=== PROBLEM STATEMENT ===
Count the lines in the material below that contain the string "This", matching case exactly, and give only that number.

=== INPUT RECORDS ===
::::::::
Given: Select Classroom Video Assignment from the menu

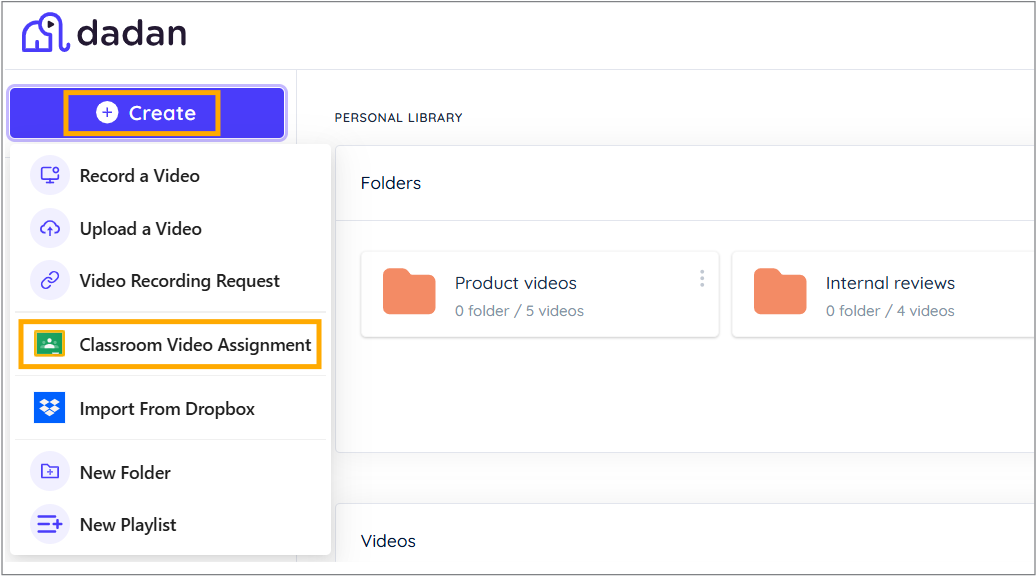Looking at the screenshot, I should (x=195, y=344).
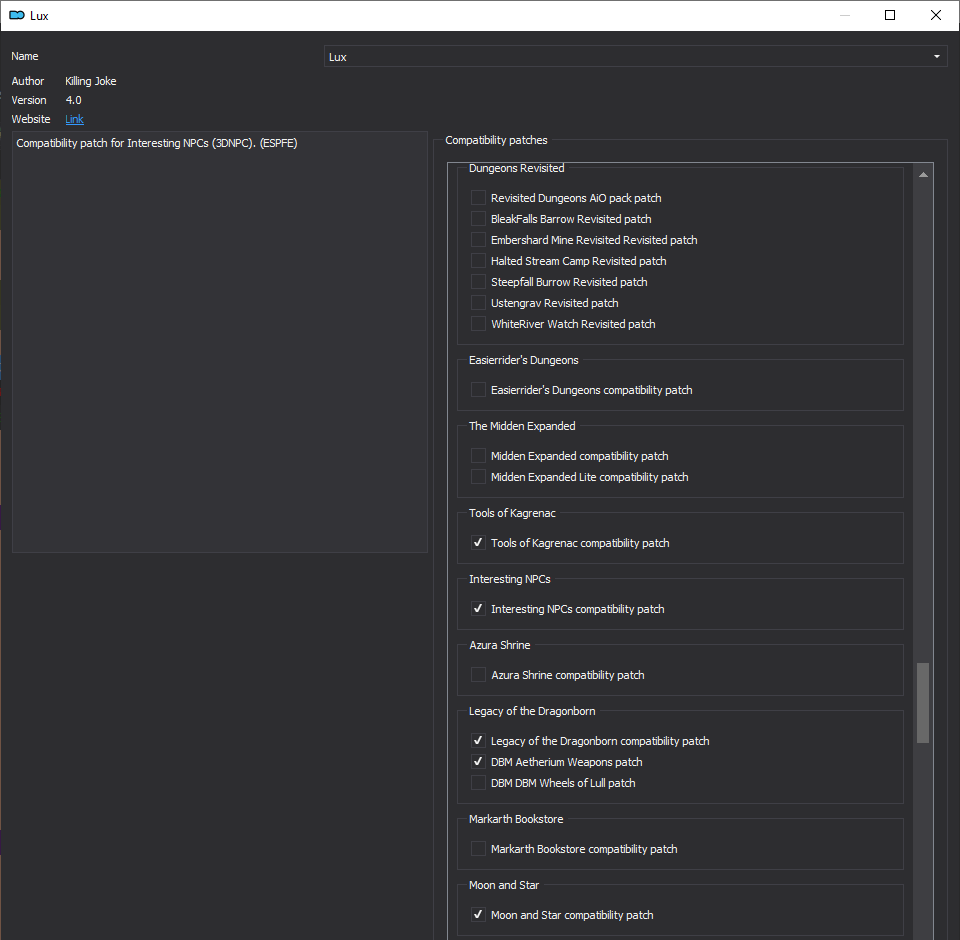Enable Easierrider's Dungeons compatibility patch
This screenshot has height=940, width=960.
click(x=479, y=390)

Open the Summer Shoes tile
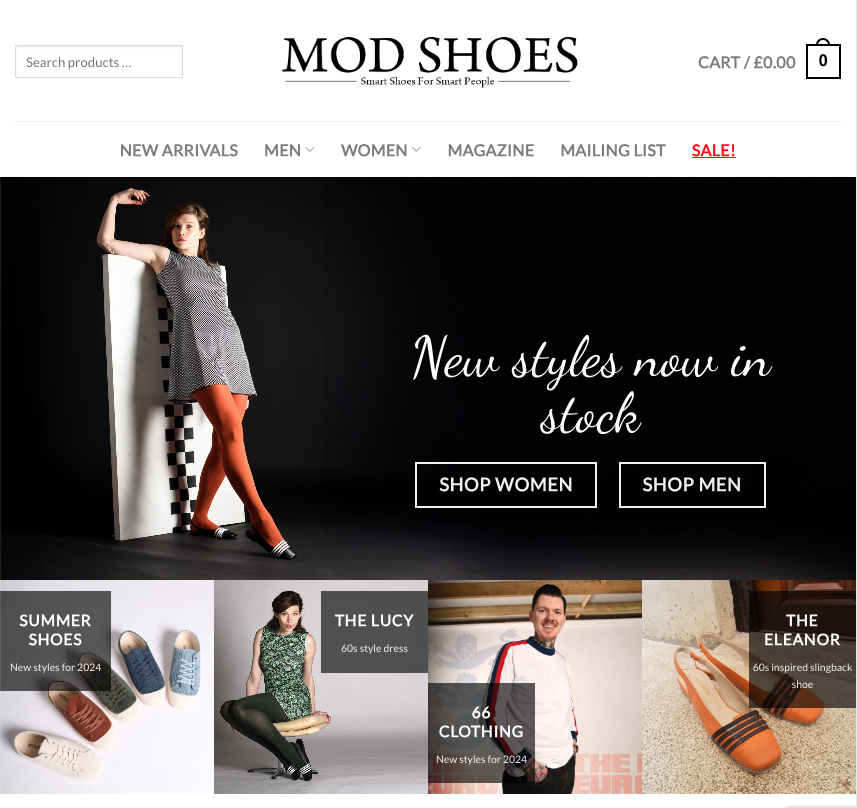coord(107,687)
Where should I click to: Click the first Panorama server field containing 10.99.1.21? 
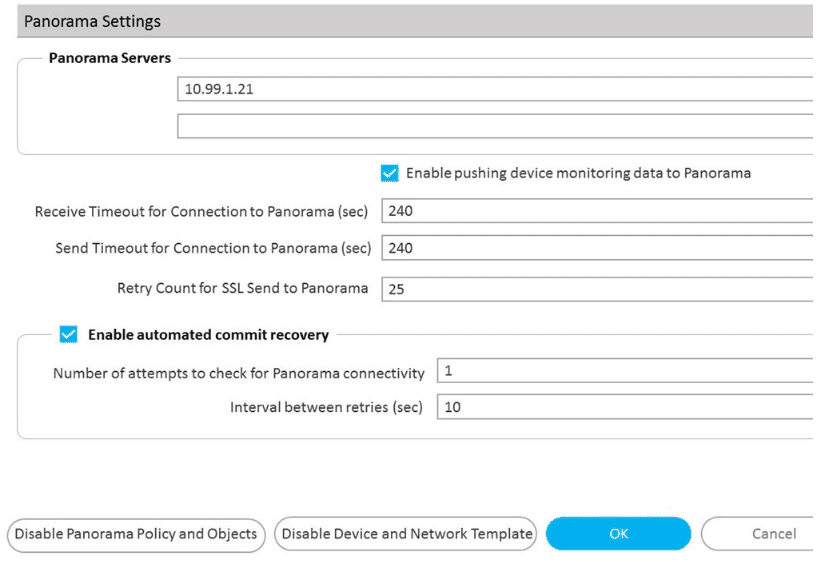[495, 89]
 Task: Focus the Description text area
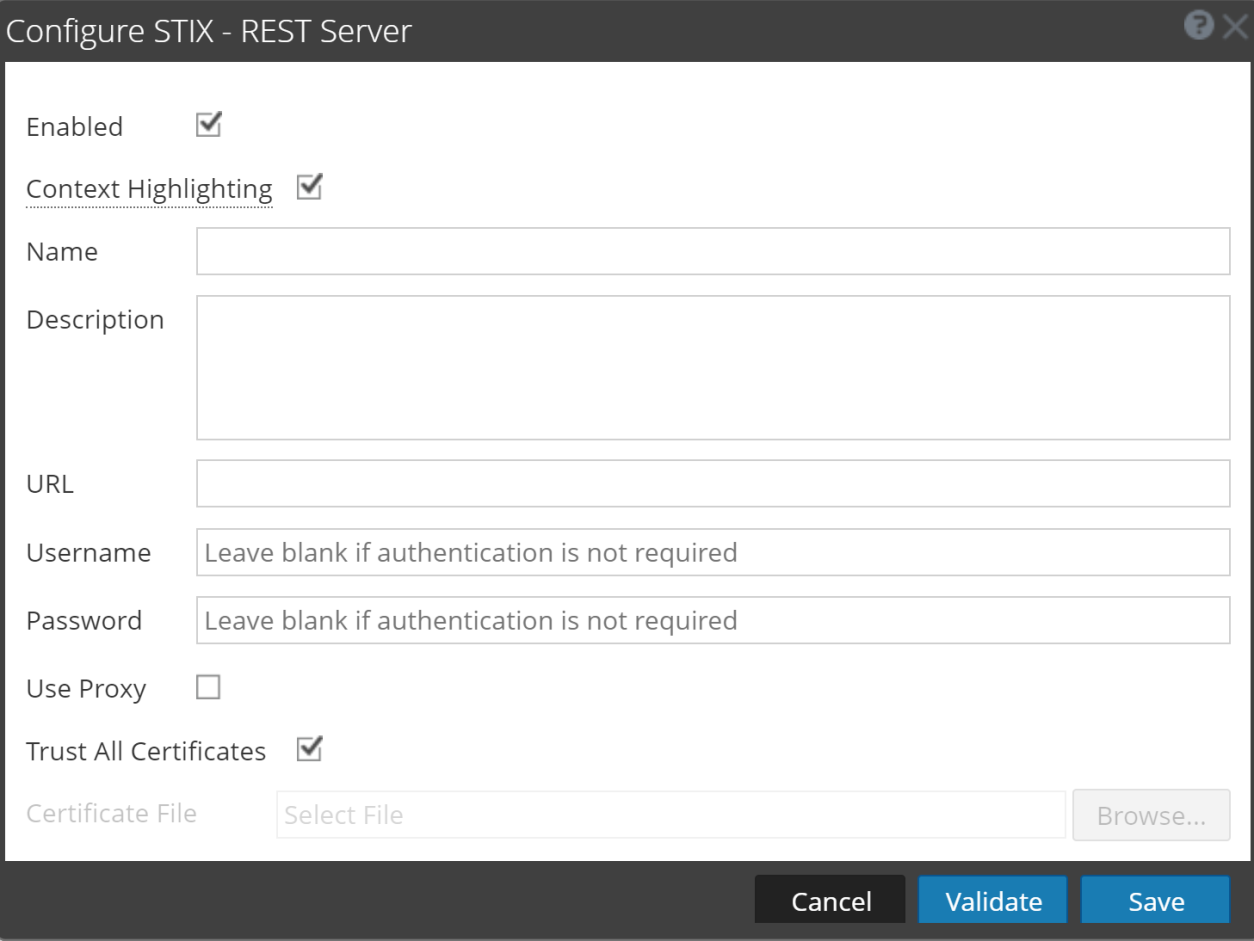pyautogui.click(x=712, y=367)
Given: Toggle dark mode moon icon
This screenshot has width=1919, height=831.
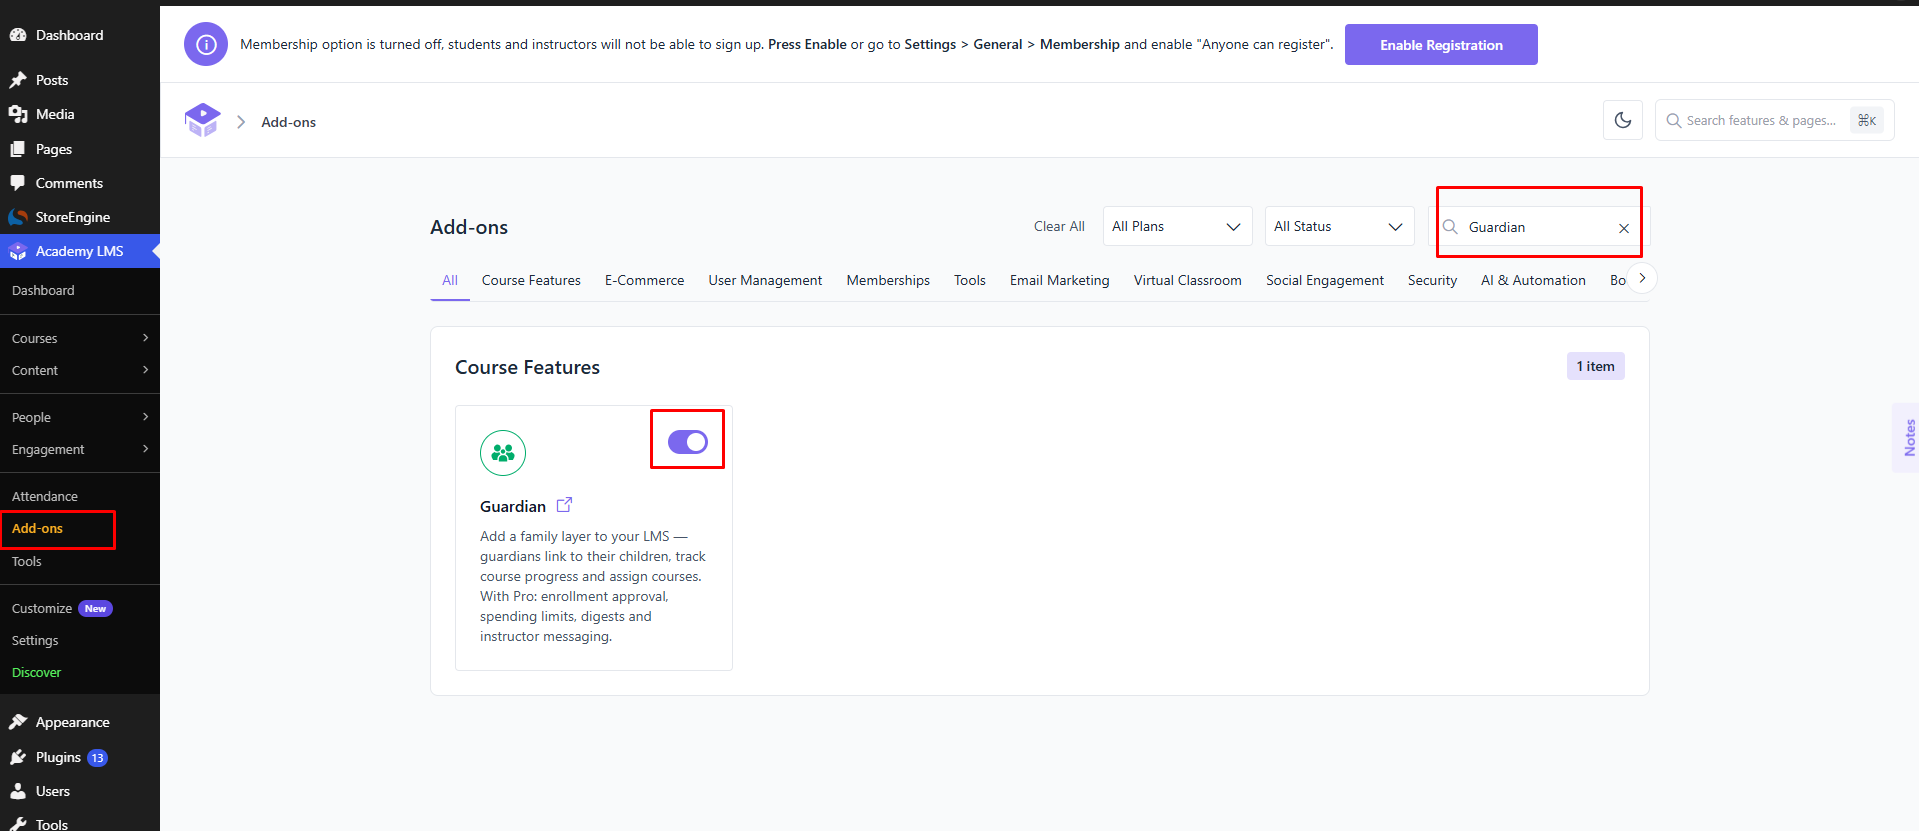Looking at the screenshot, I should (1622, 120).
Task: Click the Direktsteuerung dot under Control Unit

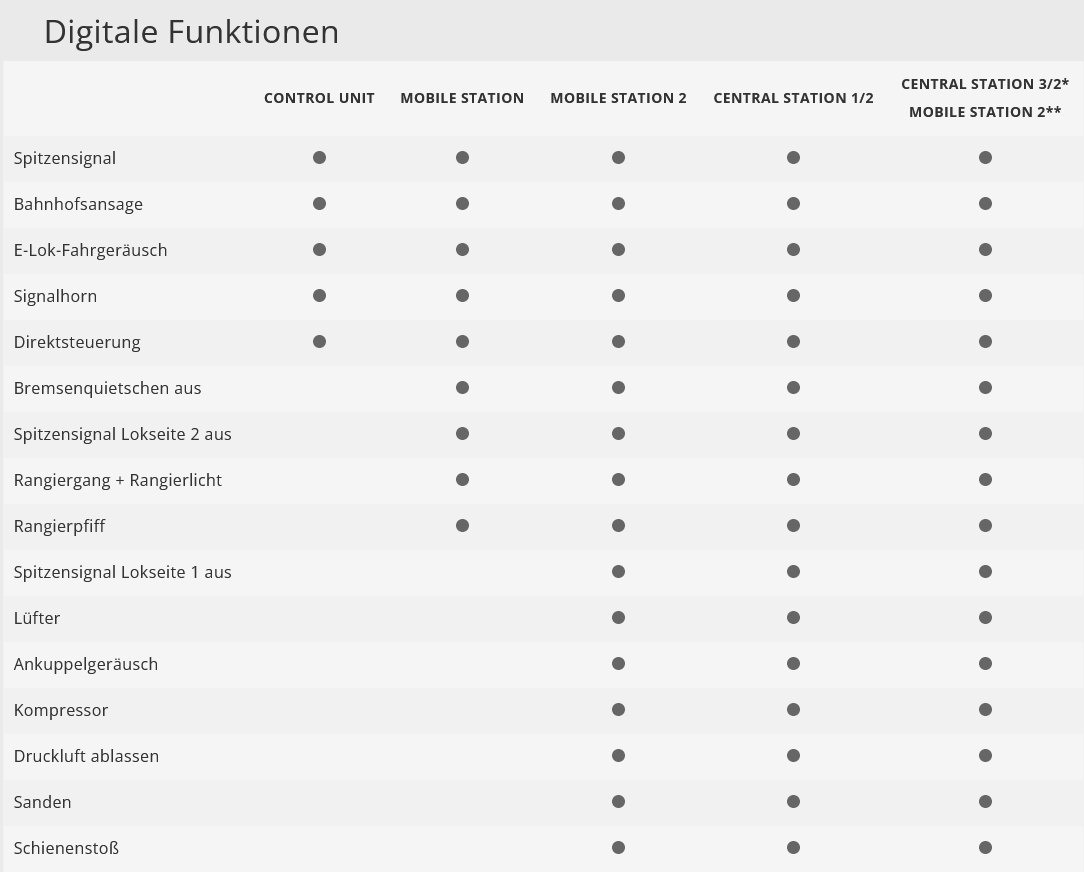Action: coord(319,342)
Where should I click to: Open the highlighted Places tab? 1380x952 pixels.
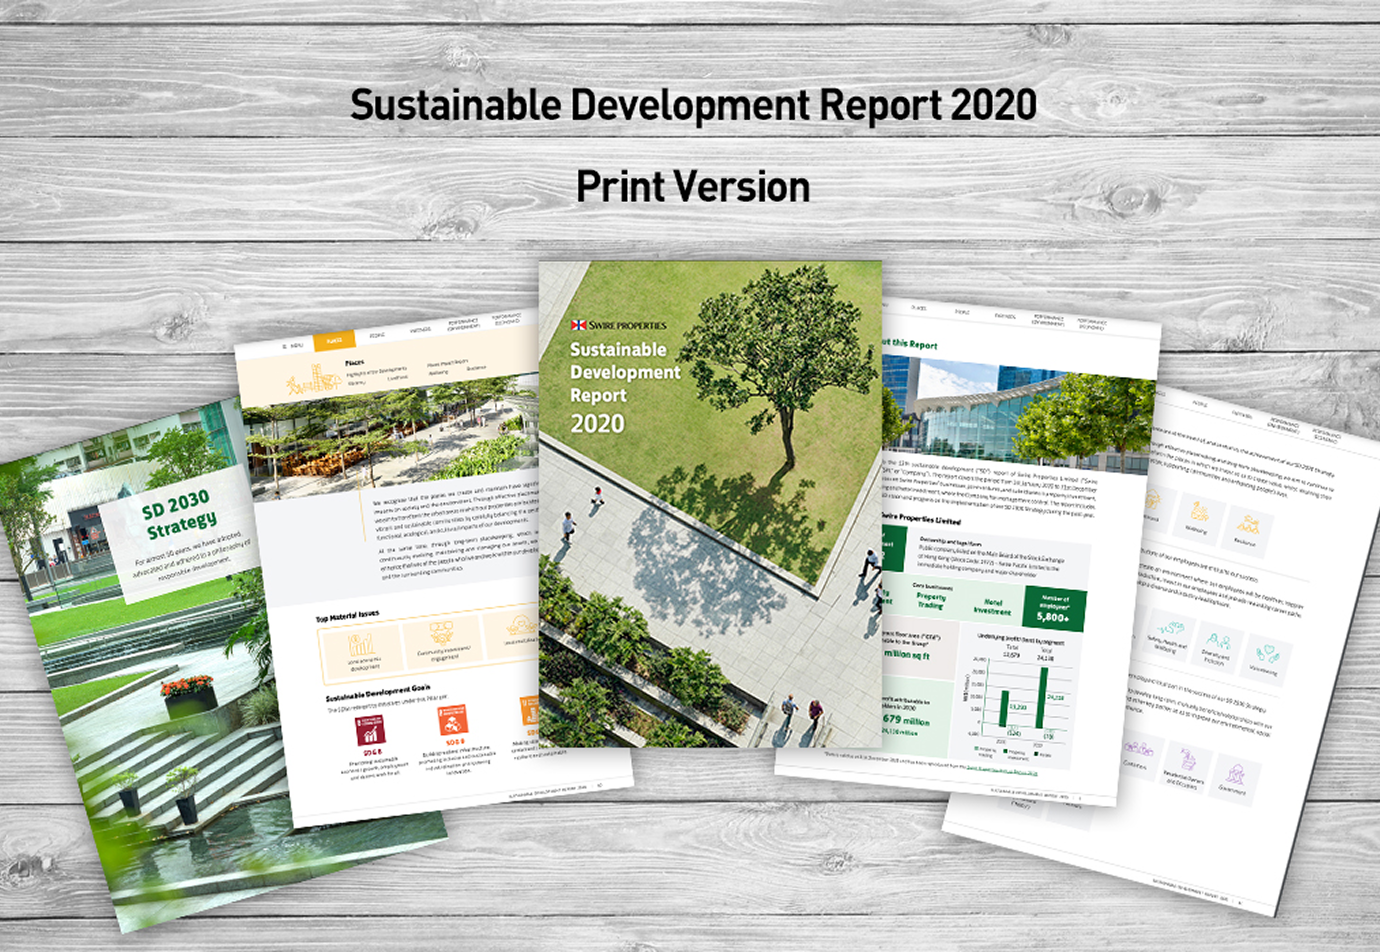click(333, 341)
::::::::
=== RESULT OF THE TASK ===
2